Recycling Electronics While Rebuilding Lives
L.A.'s Homeboy Electronics Recycling is helping HP support local communities as it expands its pioneering closed-loop recycling system.
Exactly one year ago, Donnie Holland’s life changed completely.
After 20 years in prison and months of moving from one dreary job to another in Los Angeles, Holland got a tip to try interviewing at Homeboy Electronics Recycling. Now, as he heads out every day to companies to pick up old computers, printers and phones to recycle, Holland is proud to be the face of Homeboy and the good work it’s doing.
“Now I have a purpose,” he says. “I love the hands-on knowledge you get here at Homeboy Electronics Recycling. We're there for one another.”
Life-skills training and social services, too
Homeboy Electronics Recycling, part of Homeboy Industries, was founded nearly seven years ago with the mission of boosting the recycling rates of digital gadgets that too often get tossed in the trash — and in the process, creating good jobs for people who face employment barriers, including felons and former gang members. Homeboy Industries provides job and life-skills training and free social services while employing nearly 300 people at a host of social enterprises it owns along with Homeboy Electronics Recycling, including Homeboy Foods bakery, a farm-to-table café and farmers markets.
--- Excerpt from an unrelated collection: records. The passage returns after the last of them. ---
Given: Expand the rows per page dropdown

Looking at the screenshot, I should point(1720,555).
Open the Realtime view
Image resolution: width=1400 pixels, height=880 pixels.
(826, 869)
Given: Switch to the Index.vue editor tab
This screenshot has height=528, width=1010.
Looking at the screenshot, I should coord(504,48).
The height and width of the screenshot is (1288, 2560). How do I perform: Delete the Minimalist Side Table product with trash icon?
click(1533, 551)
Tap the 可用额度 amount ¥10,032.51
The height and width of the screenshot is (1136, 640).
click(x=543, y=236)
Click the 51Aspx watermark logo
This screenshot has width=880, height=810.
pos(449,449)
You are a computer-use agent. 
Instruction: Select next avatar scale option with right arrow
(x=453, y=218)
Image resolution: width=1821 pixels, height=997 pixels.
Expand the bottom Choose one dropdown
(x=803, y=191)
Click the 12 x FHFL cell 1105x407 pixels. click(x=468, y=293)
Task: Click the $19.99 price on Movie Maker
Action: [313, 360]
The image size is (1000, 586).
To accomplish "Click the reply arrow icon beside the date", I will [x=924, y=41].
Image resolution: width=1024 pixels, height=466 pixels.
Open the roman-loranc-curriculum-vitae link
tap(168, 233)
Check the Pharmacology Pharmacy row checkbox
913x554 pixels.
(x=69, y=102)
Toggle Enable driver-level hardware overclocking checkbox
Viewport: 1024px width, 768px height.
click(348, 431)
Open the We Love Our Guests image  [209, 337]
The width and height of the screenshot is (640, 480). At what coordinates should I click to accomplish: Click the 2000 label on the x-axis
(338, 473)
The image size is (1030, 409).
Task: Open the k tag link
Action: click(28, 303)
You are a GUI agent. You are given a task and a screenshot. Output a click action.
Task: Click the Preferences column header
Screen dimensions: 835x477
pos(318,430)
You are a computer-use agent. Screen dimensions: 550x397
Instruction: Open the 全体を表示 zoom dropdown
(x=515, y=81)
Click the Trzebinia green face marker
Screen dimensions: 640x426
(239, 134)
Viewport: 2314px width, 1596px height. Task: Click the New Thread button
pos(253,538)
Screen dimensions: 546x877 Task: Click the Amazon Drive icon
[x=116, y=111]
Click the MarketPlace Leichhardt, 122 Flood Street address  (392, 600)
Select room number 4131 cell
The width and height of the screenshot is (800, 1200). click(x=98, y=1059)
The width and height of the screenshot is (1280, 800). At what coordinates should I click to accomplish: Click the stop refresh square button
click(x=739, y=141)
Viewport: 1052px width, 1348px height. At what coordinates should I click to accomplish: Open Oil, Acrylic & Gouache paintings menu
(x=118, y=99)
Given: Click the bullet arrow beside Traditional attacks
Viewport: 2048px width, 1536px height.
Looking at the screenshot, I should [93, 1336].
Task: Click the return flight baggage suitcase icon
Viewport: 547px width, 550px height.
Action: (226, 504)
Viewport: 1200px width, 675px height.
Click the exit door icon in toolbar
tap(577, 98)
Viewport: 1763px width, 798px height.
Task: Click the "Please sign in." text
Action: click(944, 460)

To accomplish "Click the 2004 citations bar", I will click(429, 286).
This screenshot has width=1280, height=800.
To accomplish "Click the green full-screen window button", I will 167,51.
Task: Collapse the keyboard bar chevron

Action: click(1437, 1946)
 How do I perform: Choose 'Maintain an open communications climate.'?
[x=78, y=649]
“This is a company full of changemakers,” says Kabira Stokes, Homeboy Electronics Recycling’s founder and CEO. “They're changing what we do with our electronics — and it's because we gave them a chance to change their lives.”
That mission has made Homeboy a critical link in the sustainable future that HP is building. HP recognized years ago that the traditional, linear “take, make, dispose” model of manufacturing isn’t sustainable on a planet where the population is booming and resources are dwindling.
“Sustainability, together with technology, can be a very powerful force for both growth and innovation,” says Patrick Gibbs, manager of North America hardware recycling for HP.
From cartridges to computers
HP’s pioneering closed-loop recycling program is a key component of this effort. To date, HP has used more than 784 million HP cartridges, 4 billion recycled plastic bottles and more than 86 million plastic hangers to manufacture new Original HP ink and toner cartridges. Today, over 80 percent of HP ink cartridges and 100 percent of HP LaserJet toner cartridges contain recycled plastics.1 In 2017, HP expanded its closed-loop production to printers, with computers next in line for the switch to closed-loop recycling.
The products are collected in multiple ways available at hp.com/recycle — for example, from consumers by HP’s recycling partners, such as Best Buy, which has drop-off recycling stations for all brands of hardware in its stores.
This is where Homeboy (a subcontractor to Sims Recycling, HP's core recycling partner) and other recycling collaborators come in. HP sends shipments of the end-of-service printers to Homeboy’s warehouses, where its employees manually disassemble the products, pulling out the plastics that can be recycled and reused.
Working together works best
Homeboy is helping HP recover more material to recycle and develop innovations to improve the closed-loop process. The partnership also enables Homeboy Electronics Recycling to expand its operations — which means it can hire more employees.
“Working with a manufacturer like HP is really the dream I had,” says CEO Stokes. “It’s the next level for our company. But what’s also super-exciting is to be involved in this closed-loop initiative.”
The partnership also has a personal connection that echoes HP’s historic commitment to helping local communities, which dates back to its founders, Bill Packard and Dave Hewlett: HP’s Gibbs grew up on the same street in Hollywood as Father Greg Boyle, the Jesuit priest who founded Homeboy Industries.
Together, consumers who recycle their computing equipment, HP Planet Partners and employees of recycling partners such as Holland are keeping tons of plastic out of landfills and oceans. “There are no small efforts here,” says Gibbs. “It’s the combined effort — society and businesses working together — that will solve the problems we face.”
1. 80% of Original HP ink cartridges contain between 45-70% recycled content. 100% of Original HP toner cartridges contain between 5-38% post-consumer or post-industrial recycled content. Does not include toner bottles. See www.hp.com/go/recycledcontent for list.